■ Exercise instructions
Reproduce the following data verbatim, line for line, but omit the pictures.

■ Given records
[start]
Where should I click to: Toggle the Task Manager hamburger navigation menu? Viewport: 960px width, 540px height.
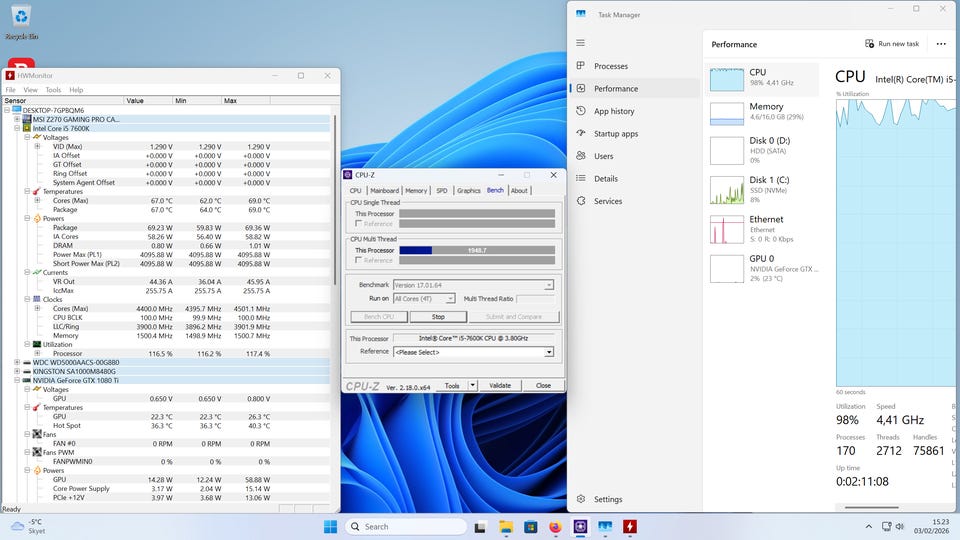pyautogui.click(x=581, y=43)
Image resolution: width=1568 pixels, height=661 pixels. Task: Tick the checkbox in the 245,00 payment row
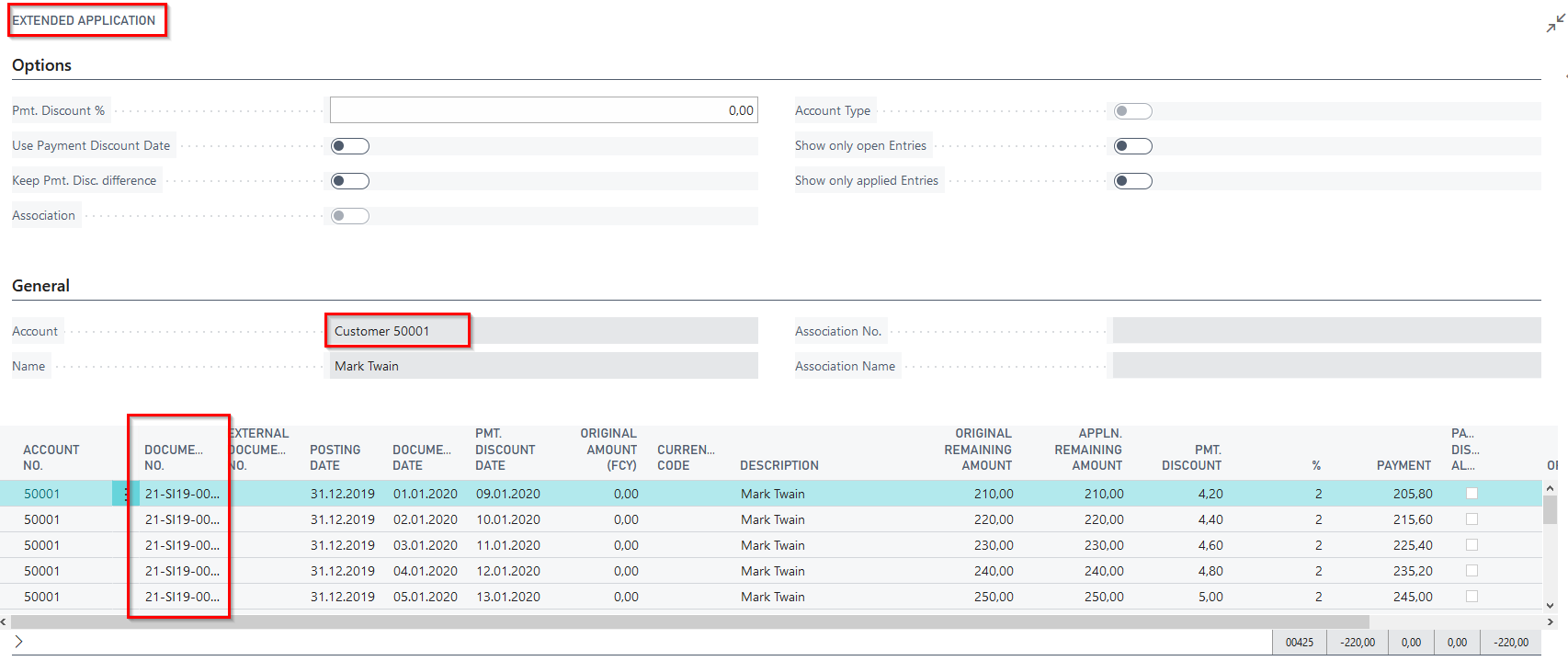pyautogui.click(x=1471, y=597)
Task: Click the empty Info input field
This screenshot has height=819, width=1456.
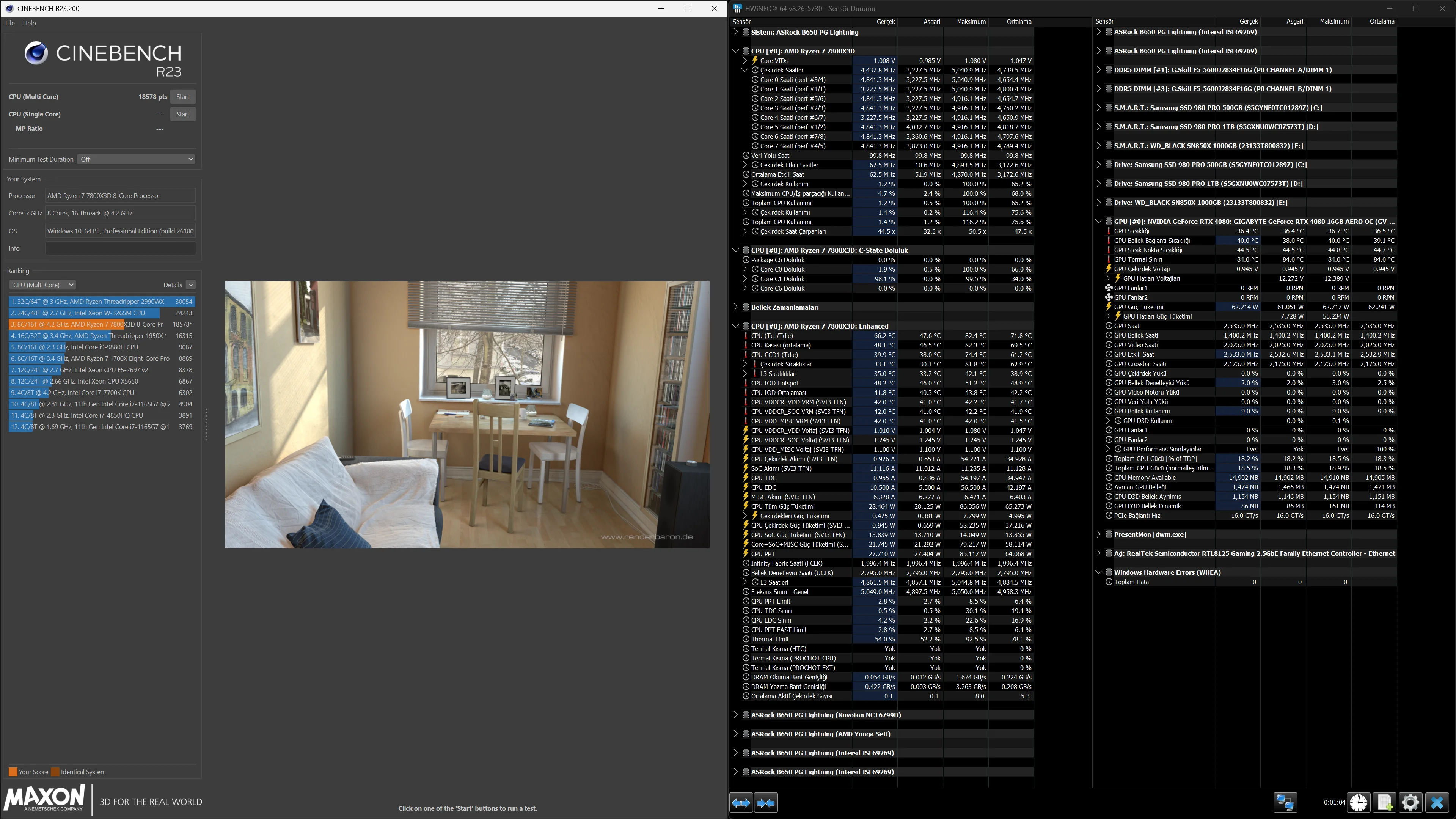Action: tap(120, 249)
[end]
■ Worked solution
Where should I click to: Toggle the Task Manager hamburger navigation menu? Viewport: 960px width, 540px height.
pyautogui.click(x=581, y=43)
Image resolution: width=1568 pixels, height=661 pixels. Task: Tick the checkbox in the 245,00 payment row
pyautogui.click(x=1471, y=597)
Task: Click the empty Info input field
This screenshot has height=819, width=1456.
Action: tap(120, 249)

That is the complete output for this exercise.